25 Feb Pearson and Spearman Correlations in R
In a previous post we explained the concept of correlation between two variables and specifically discussed for Spearman and Pearson correlations. Here, we will have a practical example using R language.
With the following script we create a scatter-plot derived from two columns of the mtcars dataset depicting the relationship of weight(wt) and miles per gallon(mpg).
> x <- mtcars$wt > y <- mtcars$mpg #scatter plot > plot(x, y, main = "wt VS mpg", xlab = "wt", ylab = "mpg", pch = 18, frame = FALSE) > abline(lm(y ~ x, data = mtcars), col = "red")
Pearson correlation is a parametric correlation and can be used only when x, y come from a normal distribution. In our example, we can test this assumption using the Shapiro-Wilk normality test.
# Shapiro-Wilk normality test for wt > shapiro.test(x) Shapiro-Wilk normality test data: x W = 0.94326, p-value = 0.09265 # Shapiro-Wilk normality test for mpg > shapiro.test(y) Shapiro-Wilk normality test data: y W = 0.94756, p-value = 0.1229
In this test, the null hypothesis is that the data come from a normal distribution.

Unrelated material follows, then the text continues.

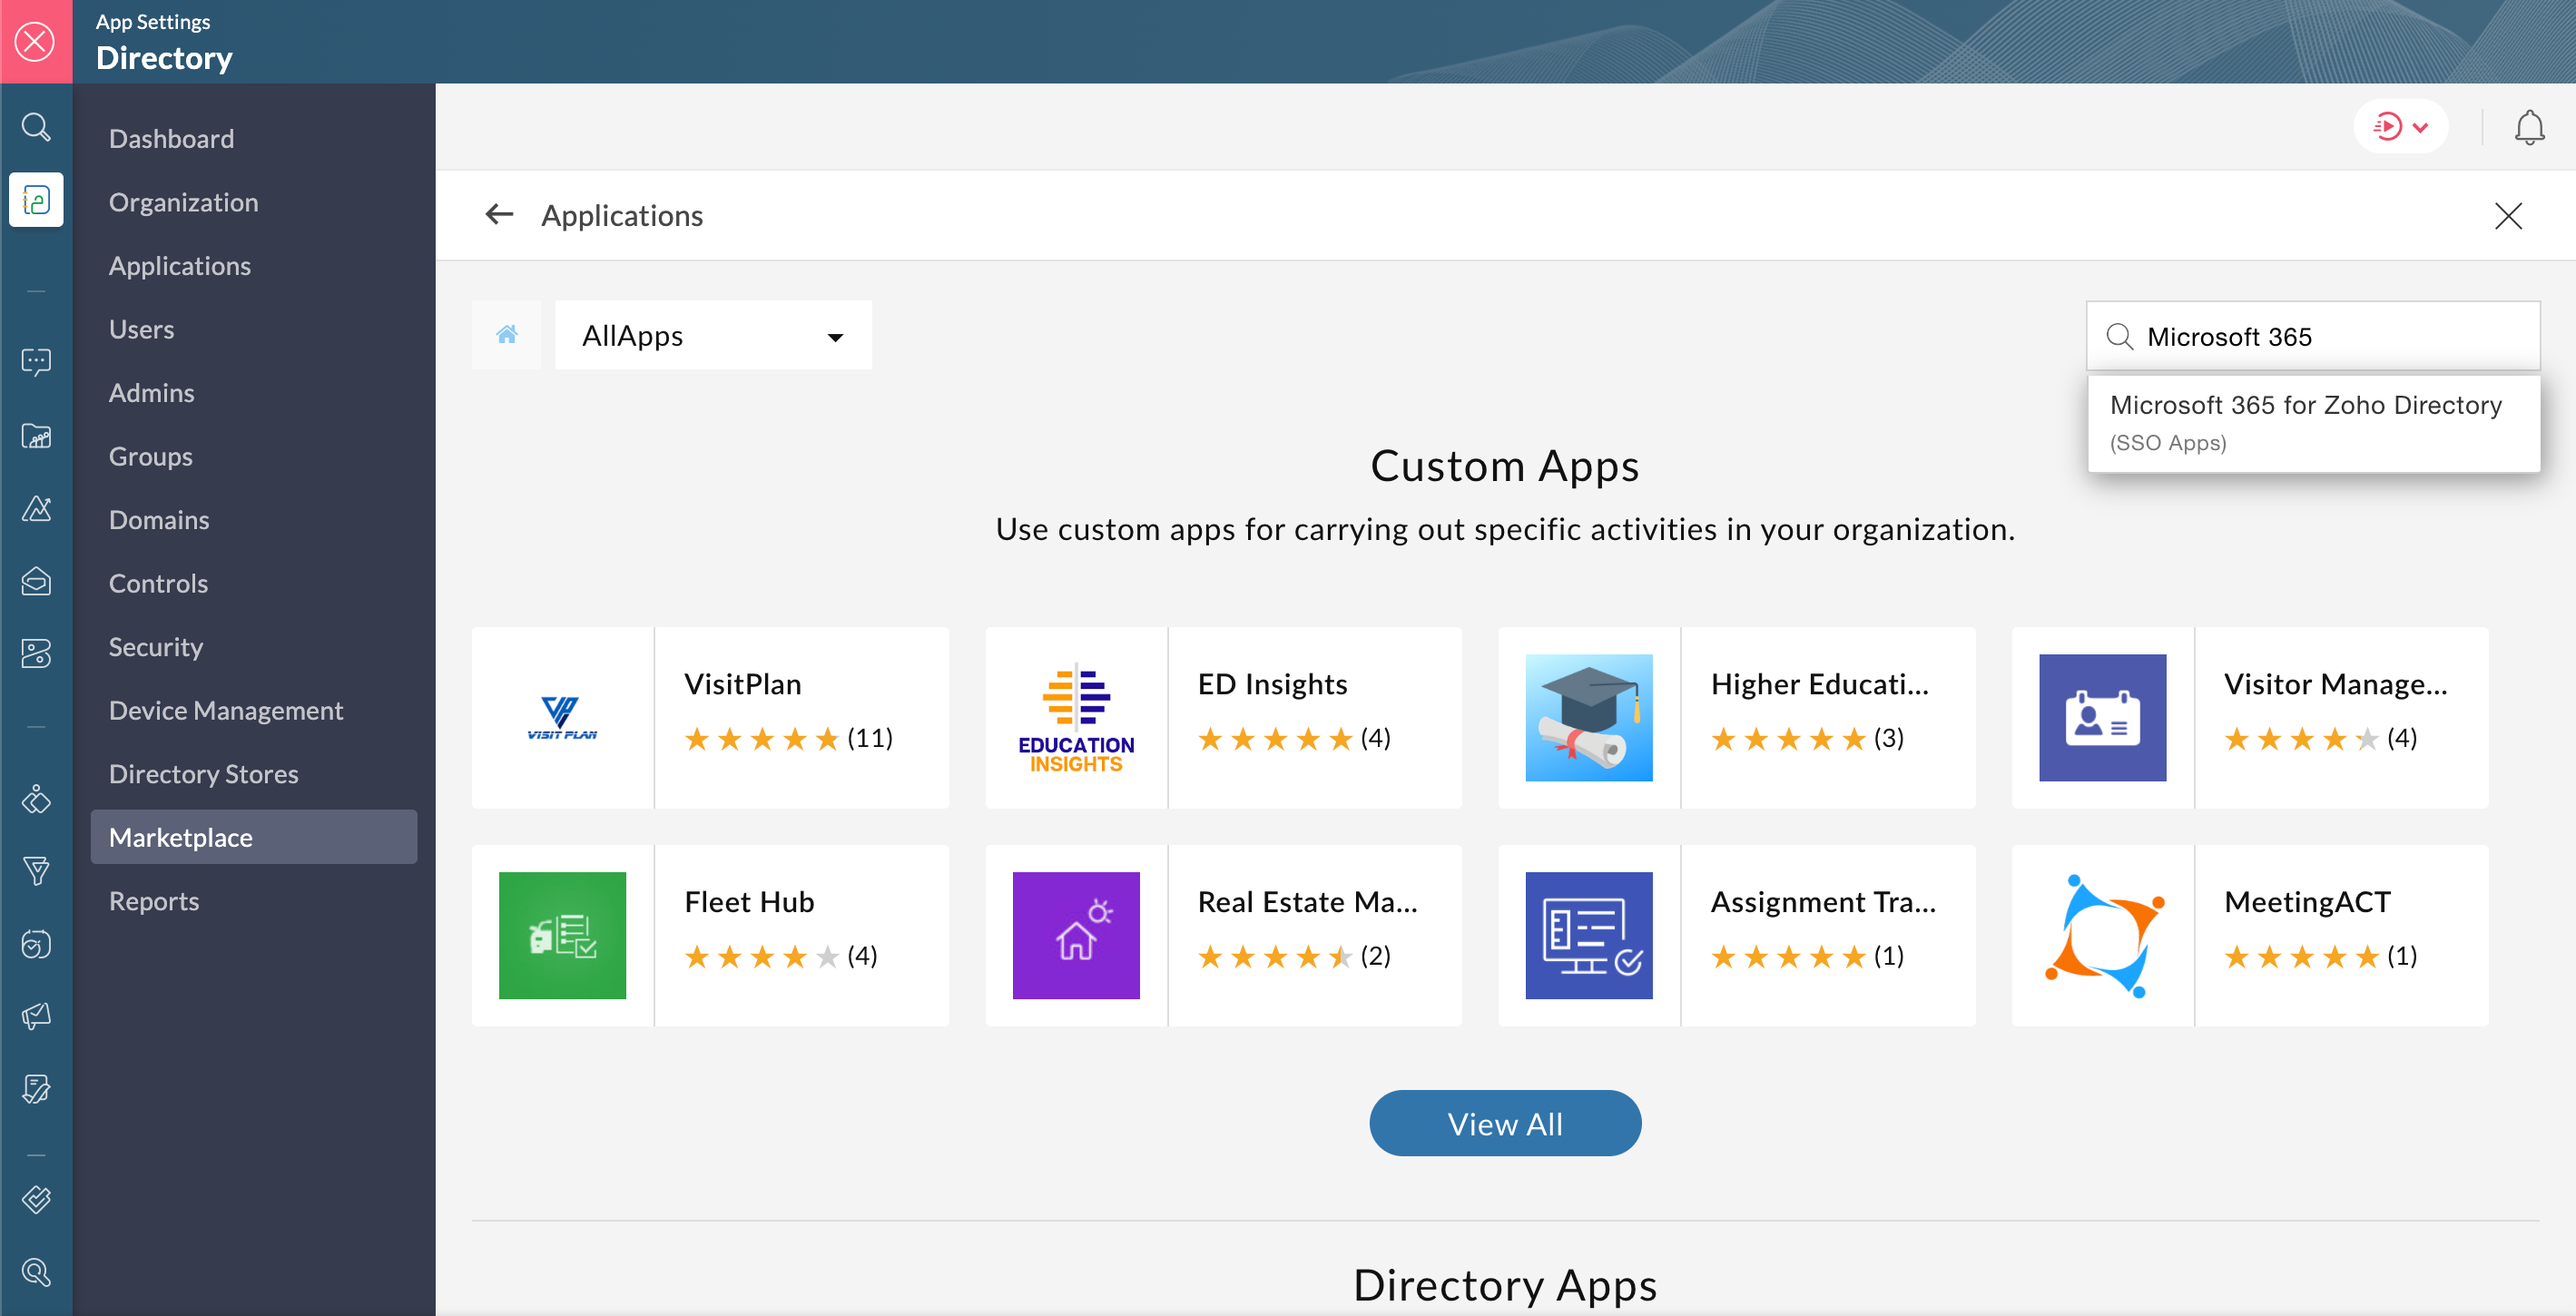Click the red circular X icon top-left
2576x1316 pixels.
pyautogui.click(x=36, y=42)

In case when p-value < 0.05 we can reject the null hypothesis and accept the alternative one. Here, for both x and y we accept the null hypothesis and x,y are normally distributed.
Calculating the Pearson and Spearman correlations with the following lines, we have:
#pearson > cor(x,y,method = "pearson")  -0.8676594 #spearman > cor(x,y,method = "spearman")  -0.886422
Both of these metrics indicate strong correlation between weight and mpg variables of the mtcars dataset. Spearman has a slightly higher value since it captures the monotonic relationship and not strictly the linear relationship.